#### Given instruction 1
Answer these questions from the excerpt on net investment income, one line each:
(a) How much of the $9,000 gain does B take into account in computing net investment income for Year 2?
(b) What amount of suspended passive loss does section 469(f)(1)(A) allow?
(c) According to paragraph (9), in what manner are losses allowed by reason of section 469(g) taken into account?
#### Given instruction 2
Write out, word for word, the passage of the excerpt on net investment income that opens with the words containing "(9) Treatment of" and closes with "in section 63).".

#### Excerpt

Start

Example 2. Same facts as Example 1. In Year 2, B materially participates in the retail sales activity of SCorp, and disposes of his entire interest in SCorp for a $9,000 long-term capital gain. Pursuant to § 1.469-2T(e)(3), the $9,000 gain is characterized as nonpassive income. Pursuant to section 469(f)(1)(A), the remaining $2,000 of suspended passive loss is allowed because the $9,000 gain is treated as nonpassive income. Assume that under section 1411(c)(4) and § 1.1411-7, B takes into account only $700 of the $9,000 gain in computing net investment income for Year 2. Pursuant to paragraph (g)(8)(i) of this section, B may take into account $700 of the $2,000 loss allowed by section 469(f)(1)(A) in computing net investment income for Year 2. Pursuant to paragraph (g)(8)(i) of this section, B may not deduct the remaining $1,300 passive loss allowed for chapter 1 in calculating net investment income for Year 2.
(9) Treatment of section 469(g)(1) losses. Losses allowed in computing taxable income by reason of section 469(g) are taken into account in computing net gain under paragraph (d) of this section or as properly allocable deductions under paragraph (f) of this section, as applicable, in the same manner as such losses are taken into account in computing taxable income (as defined in section 63).

End

#### Collected data
Start

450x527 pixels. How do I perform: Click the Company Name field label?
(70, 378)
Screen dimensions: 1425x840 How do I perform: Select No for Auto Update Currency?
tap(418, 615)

End

#### Final answer 1
(a) $700
(b) $2,000
(c) In the same manner as such losses are taken into account in computing taxable income (as defined in section 63).

#### Final answer 2
(9) Treatment of section 469(g)(1) losses. Losses allowed in computing taxable income by reason of section 469(g) are taken into account in computing net gain under paragraph (d) of this section or as properly allocable deductions under paragraph (f) of this section, as applicable, in the same manner as such losses are taken into account in computing taxable income (as defined in section 63).